Bug 1315306

Summary: Removing master storage from DC fails
Product: [oVirt] ovirt-engine Reporter: nicolas
Component: BLL.StorageAssignee: Liron Aravot <laravot>
Status: CLOSED INSUFFICIENT_DATA QA Contact: Aharon Canan <acanan>
Severity: unspecified Docs Contact:
Priority: unspecified    
Version: 3.6.3.3CC: amureini, bugs, laravot, nicolas, sabose, v.astafiev, ylavi
Target Milestone: ovirt-4.1.0-alphaFlags: amureini: ovirt-4.1?
rule-engine: planning_ack?
rule-engine: devel_ack?
rule-engine: testing_ack?
Target Release: ---   
Hardware: x86_64   
OS: Linux   
Whiteboard:
Fixed In Version: Doc Type: Bug Fix
Doc Text:
Story Points: ---
Clone Of: Environment:
Last Closed: 2016-08-21 12:08:55 UTC Type: Bug
Regression: --- Mount Type: ---
Documentation: --- CRM:
Verified Versions: Category: ---
oVirt Team: Storage RHEL 7.3 requirements from Atomic Host:
Cloudforms Team: --- Target Upstream Version:
Embargoed:
Attachments:
Description Flags
engine.log
none
vdsm.log none

Description nicolas 2016-03-07 12:45:48 UTC
Created attachment 1133728 [details]
engine.log

Description of problem:

We've migrated storage from glusterfs to iSCSI, so now we have 2
storages in our data center. As we've already finished, we want to
remove the gluster storage from our data center (which is the master
storage right now).

We've tried to put it on maintenance but we're getting this error:

2016-03-02 13:02:02,087 ERROR [org.ovirt.engine.core.vdsbroker.vdsbroker.DisconnectStoragePoolVDSCommand]
(org.ovirt.thread.pool-8-thread-34) [259a3130] Command
'DisconnectStoragePoolVDSCommand(HostName = ovirt01.domain.com [1],
DisconnectStoragePoolVDSCommandParameters:{runAsync='true',
hostId='c31dca1a-e5bc-43f6-940f-6397e3ddbee4',
storagePoolId='fa155d43-4e68-486f-9f9d-ae3e3916cc4f',
vds_spm_id='7'})' execution failed: VDSGenericException:
VDSErrorException: Failed to DisconnectStoragePoolVDS, error =
Operation not allowed while SPM is active:
('fa155d43-4e68-486f-9f9d-ae3e3916cc4f',), code = 656

Then the DC set its status to Down, however, after a while it autorecovered and was Up again. No harm on VMs, however, we couldn't remove the storage domain until we put all hosts on maintenance (which in turn means that all VMs must have been set down).

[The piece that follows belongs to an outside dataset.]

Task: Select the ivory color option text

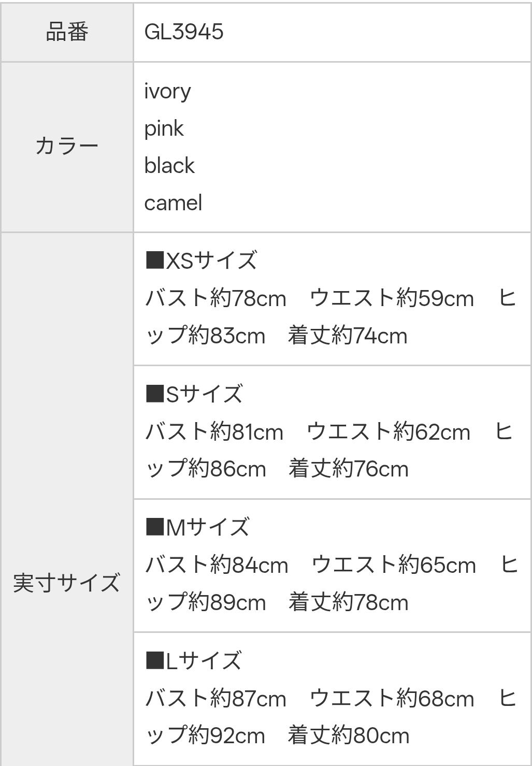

Version-Release number of selected component (if applicable):

3.6.3.4

How reproducible:

Not sure, we tried 2 times before we decided setting all hosts on maintenance.

Steps to Reproduce:
1. Click on the Data Center tab
2. Click on the Storage sub-tab
3. Select the storage domain to remove
4. Click on "Maintenance"

Actual results:

After a while, data center is set down. After a while it recovered, however, we noticed that the SPM was on a different node now (and after the DC was set Up again, the storage domain was still active).

Expected results:

The storage domain should have been set to maintenance so we could detach it.

Additional info:

engine.log + vdsm.log

As mentioned, we finally put all nodes on maintenance and that way we were able to remove the storage domain. We have another oVirt infrastructure where we can test further if needed.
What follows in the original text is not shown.